* _Directive_
Return every one of the following rows word for word, changing nothing.

* _Source data_
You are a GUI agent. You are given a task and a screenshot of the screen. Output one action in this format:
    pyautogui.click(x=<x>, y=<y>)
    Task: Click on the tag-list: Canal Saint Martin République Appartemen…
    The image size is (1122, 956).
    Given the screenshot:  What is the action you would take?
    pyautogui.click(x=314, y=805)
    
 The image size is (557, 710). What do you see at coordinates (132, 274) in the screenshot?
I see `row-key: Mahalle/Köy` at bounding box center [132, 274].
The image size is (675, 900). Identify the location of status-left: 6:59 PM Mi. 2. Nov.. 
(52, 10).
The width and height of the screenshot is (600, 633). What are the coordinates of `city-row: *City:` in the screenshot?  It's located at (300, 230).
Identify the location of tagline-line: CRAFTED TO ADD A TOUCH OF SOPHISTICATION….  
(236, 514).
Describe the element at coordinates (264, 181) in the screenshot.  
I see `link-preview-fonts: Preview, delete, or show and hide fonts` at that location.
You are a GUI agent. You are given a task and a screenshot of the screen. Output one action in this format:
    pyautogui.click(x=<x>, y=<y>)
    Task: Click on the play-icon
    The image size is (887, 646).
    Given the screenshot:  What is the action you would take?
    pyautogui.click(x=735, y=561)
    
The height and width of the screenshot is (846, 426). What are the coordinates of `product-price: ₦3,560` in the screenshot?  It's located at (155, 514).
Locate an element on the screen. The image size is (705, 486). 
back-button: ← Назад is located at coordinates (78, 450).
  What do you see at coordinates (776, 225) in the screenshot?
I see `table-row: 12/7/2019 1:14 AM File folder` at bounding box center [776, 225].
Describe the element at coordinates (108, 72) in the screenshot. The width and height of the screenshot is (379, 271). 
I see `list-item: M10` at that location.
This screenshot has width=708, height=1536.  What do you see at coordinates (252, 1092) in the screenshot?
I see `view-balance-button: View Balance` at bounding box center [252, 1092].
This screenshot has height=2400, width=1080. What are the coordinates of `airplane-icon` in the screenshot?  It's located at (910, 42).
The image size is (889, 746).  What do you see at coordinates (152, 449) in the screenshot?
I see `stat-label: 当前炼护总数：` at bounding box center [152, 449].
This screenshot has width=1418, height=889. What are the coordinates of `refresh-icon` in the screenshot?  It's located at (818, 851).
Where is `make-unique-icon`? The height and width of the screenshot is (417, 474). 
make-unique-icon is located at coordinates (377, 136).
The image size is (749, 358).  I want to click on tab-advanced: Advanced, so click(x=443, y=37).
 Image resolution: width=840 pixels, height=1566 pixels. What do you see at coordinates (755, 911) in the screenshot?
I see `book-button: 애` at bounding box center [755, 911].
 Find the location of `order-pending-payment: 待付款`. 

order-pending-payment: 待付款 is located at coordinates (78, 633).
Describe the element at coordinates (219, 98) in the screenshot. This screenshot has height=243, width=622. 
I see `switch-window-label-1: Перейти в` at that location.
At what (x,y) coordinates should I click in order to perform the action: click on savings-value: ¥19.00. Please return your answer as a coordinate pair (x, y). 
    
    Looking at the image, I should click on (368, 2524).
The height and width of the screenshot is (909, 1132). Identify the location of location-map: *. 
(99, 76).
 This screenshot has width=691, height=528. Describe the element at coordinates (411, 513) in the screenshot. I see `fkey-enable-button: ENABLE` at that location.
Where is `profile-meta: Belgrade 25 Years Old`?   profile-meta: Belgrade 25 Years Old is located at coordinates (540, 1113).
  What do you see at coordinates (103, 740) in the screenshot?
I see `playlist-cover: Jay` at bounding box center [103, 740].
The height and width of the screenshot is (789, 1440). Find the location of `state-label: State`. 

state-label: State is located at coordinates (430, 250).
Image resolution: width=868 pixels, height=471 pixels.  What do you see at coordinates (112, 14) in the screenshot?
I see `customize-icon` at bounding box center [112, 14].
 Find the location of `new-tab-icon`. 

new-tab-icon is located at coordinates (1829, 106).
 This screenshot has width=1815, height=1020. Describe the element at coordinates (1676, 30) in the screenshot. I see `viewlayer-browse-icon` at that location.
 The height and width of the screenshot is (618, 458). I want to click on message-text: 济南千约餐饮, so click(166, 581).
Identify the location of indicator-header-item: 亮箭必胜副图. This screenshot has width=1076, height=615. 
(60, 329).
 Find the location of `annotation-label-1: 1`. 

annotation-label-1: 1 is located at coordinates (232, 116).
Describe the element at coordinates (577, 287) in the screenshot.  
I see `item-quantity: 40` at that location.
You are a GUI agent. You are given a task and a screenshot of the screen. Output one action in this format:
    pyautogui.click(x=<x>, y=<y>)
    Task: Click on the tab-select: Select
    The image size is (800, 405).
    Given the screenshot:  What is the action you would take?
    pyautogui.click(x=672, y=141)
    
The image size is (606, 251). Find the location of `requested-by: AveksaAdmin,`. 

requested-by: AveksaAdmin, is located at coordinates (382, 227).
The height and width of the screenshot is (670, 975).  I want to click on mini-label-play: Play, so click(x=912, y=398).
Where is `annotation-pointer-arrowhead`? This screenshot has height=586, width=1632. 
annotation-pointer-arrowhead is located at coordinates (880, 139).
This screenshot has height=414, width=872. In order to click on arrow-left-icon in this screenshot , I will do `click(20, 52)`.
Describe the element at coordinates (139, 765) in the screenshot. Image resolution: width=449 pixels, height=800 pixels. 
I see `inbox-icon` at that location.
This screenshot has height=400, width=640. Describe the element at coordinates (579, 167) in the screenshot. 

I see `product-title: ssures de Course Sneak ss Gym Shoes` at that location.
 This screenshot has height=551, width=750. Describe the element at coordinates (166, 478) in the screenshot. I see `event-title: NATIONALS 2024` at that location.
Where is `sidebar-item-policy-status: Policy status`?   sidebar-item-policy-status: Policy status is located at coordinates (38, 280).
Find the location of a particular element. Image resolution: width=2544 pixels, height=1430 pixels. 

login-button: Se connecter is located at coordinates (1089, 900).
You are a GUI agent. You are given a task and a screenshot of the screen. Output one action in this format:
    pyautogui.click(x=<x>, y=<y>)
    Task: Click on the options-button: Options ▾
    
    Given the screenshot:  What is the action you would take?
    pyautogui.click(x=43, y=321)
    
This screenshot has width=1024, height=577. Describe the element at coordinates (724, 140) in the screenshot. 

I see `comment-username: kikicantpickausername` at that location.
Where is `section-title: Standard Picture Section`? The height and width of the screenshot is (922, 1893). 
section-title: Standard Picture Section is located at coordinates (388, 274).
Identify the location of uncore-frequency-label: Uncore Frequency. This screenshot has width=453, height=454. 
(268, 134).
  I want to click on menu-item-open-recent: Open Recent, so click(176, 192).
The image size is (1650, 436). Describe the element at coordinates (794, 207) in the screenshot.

* _Task answer_
You are a GUI agent. You are given a task and a screenshot of the screen. Output one action in this format:
    pyautogui.click(x=<x>, y=<y>)
    Task: Click on the tag-list: Canal Saint Martin République Appartemen…
    The image size is (1122, 956).
    Given the screenshot:  What is the action you would take?
    pyautogui.click(x=314, y=805)
    
 The image size is (557, 710). What do you see at coordinates (132, 274) in the screenshot?
I see `row-key: Mahalle/Köy` at bounding box center [132, 274].
The image size is (675, 900). Identify the location of status-left: 6:59 PM Mi. 2. Nov.. 
(52, 10).
The width and height of the screenshot is (600, 633). What are the coordinates of `city-row: *City:` in the screenshot?  It's located at (300, 230).
Identify the location of tagline-line: CRAFTED TO ADD A TOUCH OF SOPHISTICATION….  
(236, 514).
Describe the element at coordinates (264, 181) in the screenshot.  
I see `link-preview-fonts: Preview, delete, or show and hide fonts` at that location.
You are a GUI agent. You are given a task and a screenshot of the screen. Output one action in this format:
    pyautogui.click(x=<x>, y=<y>)
    Task: Click on the play-icon
    The image size is (887, 646).
    Given the screenshot:  What is the action you would take?
    pyautogui.click(x=735, y=561)
    
The height and width of the screenshot is (846, 426). What are the coordinates of `product-price: ₦3,560` in the screenshot?  It's located at (155, 514).
Locate an element on the screen. The image size is (705, 486). 
back-button: ← Назад is located at coordinates (78, 450).
  What do you see at coordinates (776, 225) in the screenshot?
I see `table-row: 12/7/2019 1:14 AM File folder` at bounding box center [776, 225].
Describe the element at coordinates (108, 72) in the screenshot. The width and height of the screenshot is (379, 271). 
I see `list-item: M10` at that location.
This screenshot has width=708, height=1536.  What do you see at coordinates (252, 1092) in the screenshot?
I see `view-balance-button: View Balance` at bounding box center [252, 1092].
This screenshot has height=2400, width=1080. What are the coordinates of `airplane-icon` in the screenshot?  It's located at (910, 42).
The image size is (889, 746).  What do you see at coordinates (152, 449) in the screenshot?
I see `stat-label: 当前炼护总数：` at bounding box center [152, 449].
This screenshot has width=1418, height=889. What are the coordinates of `refresh-icon` in the screenshot?  It's located at (818, 851).
Where is `make-unique-icon`? The height and width of the screenshot is (417, 474). 
make-unique-icon is located at coordinates (377, 136).
The image size is (749, 358).  I want to click on tab-advanced: Advanced, so click(x=443, y=37).
 Image resolution: width=840 pixels, height=1566 pixels. What do you see at coordinates (755, 911) in the screenshot?
I see `book-button: 애` at bounding box center [755, 911].
 Find the location of `order-pending-payment: 待付款`. 

order-pending-payment: 待付款 is located at coordinates (78, 633).
Describe the element at coordinates (219, 98) in the screenshot. This screenshot has height=243, width=622. 
I see `switch-window-label-1: Перейти в` at that location.
At what (x,y) coordinates should I click in order to perform the action: click on savings-value: ¥19.00. Please return your answer as a coordinate pair (x, y). 
    
    Looking at the image, I should click on (368, 2524).
The height and width of the screenshot is (909, 1132). Identify the location of location-map: *. 
(99, 76).
 This screenshot has width=691, height=528. Describe the element at coordinates (411, 513) in the screenshot. I see `fkey-enable-button: ENABLE` at that location.
Where is `profile-meta: Belgrade 25 Years Old`?   profile-meta: Belgrade 25 Years Old is located at coordinates (540, 1113).
  What do you see at coordinates (103, 740) in the screenshot?
I see `playlist-cover: Jay` at bounding box center [103, 740].
The height and width of the screenshot is (789, 1440). Find the location of `state-label: State`. 

state-label: State is located at coordinates (430, 250).
Image resolution: width=868 pixels, height=471 pixels.  What do you see at coordinates (112, 14) in the screenshot?
I see `customize-icon` at bounding box center [112, 14].
 Find the location of `new-tab-icon`. 

new-tab-icon is located at coordinates (1829, 106).
 This screenshot has width=1815, height=1020. Describe the element at coordinates (1676, 30) in the screenshot. I see `viewlayer-browse-icon` at that location.
 The height and width of the screenshot is (618, 458). I want to click on message-text: 济南千约餐饮, so click(166, 581).
Identify the location of indicator-header-item: 亮箭必胜副图. This screenshot has width=1076, height=615. 
(60, 329).
 Find the location of `annotation-label-1: 1`. 

annotation-label-1: 1 is located at coordinates (232, 116).
Describe the element at coordinates (577, 287) in the screenshot.  
I see `item-quantity: 40` at that location.
You are a GUI agent. You are given a task and a screenshot of the screen. Output one action in this format:
    pyautogui.click(x=<x>, y=<y>)
    Task: Click on the tab-select: Select
    The image size is (800, 405).
    Given the screenshot:  What is the action you would take?
    pyautogui.click(x=672, y=141)
    
The image size is (606, 251). Find the location of `requested-by: AveksaAdmin,`. 

requested-by: AveksaAdmin, is located at coordinates (382, 227).
The height and width of the screenshot is (670, 975).  I want to click on mini-label-play: Play, so click(x=912, y=398).
Where is `annotation-pointer-arrowhead`? This screenshot has height=586, width=1632. 
annotation-pointer-arrowhead is located at coordinates (880, 139).
This screenshot has height=414, width=872. In order to click on arrow-left-icon in this screenshot , I will do `click(20, 52)`.
Describe the element at coordinates (139, 765) in the screenshot. Image resolution: width=449 pixels, height=800 pixels. 
I see `inbox-icon` at that location.
This screenshot has height=400, width=640. Describe the element at coordinates (579, 167) in the screenshot. 

I see `product-title: ssures de Course Sneak ss Gym Shoes` at that location.
 This screenshot has height=551, width=750. Describe the element at coordinates (166, 478) in the screenshot. I see `event-title: NATIONALS 2024` at that location.
Where is `sidebar-item-policy-status: Policy status`?   sidebar-item-policy-status: Policy status is located at coordinates (38, 280).
Find the location of a particular element. Image resolution: width=2544 pixels, height=1430 pixels. 

login-button: Se connecter is located at coordinates (1089, 900).
You are a GUI agent. You are given a task and a screenshot of the screen. Output one action in this format:
    pyautogui.click(x=<x>, y=<y>)
    Task: Click on the options-button: Options ▾
    
    Given the screenshot:  What is the action you would take?
    pyautogui.click(x=43, y=321)
    
This screenshot has width=1024, height=577. Describe the element at coordinates (724, 140) in the screenshot. 

I see `comment-username: kikicantpickausername` at that location.
Where is `section-title: Standard Picture Section`? The height and width of the screenshot is (922, 1893). 
section-title: Standard Picture Section is located at coordinates (388, 274).
Identify the location of uncore-frequency-label: Uncore Frequency. This screenshot has width=453, height=454. 
(268, 134).
  I want to click on menu-item-open-recent: Open Recent, so click(176, 192).
The image size is (1650, 436). Describe the element at coordinates (794, 207) in the screenshot.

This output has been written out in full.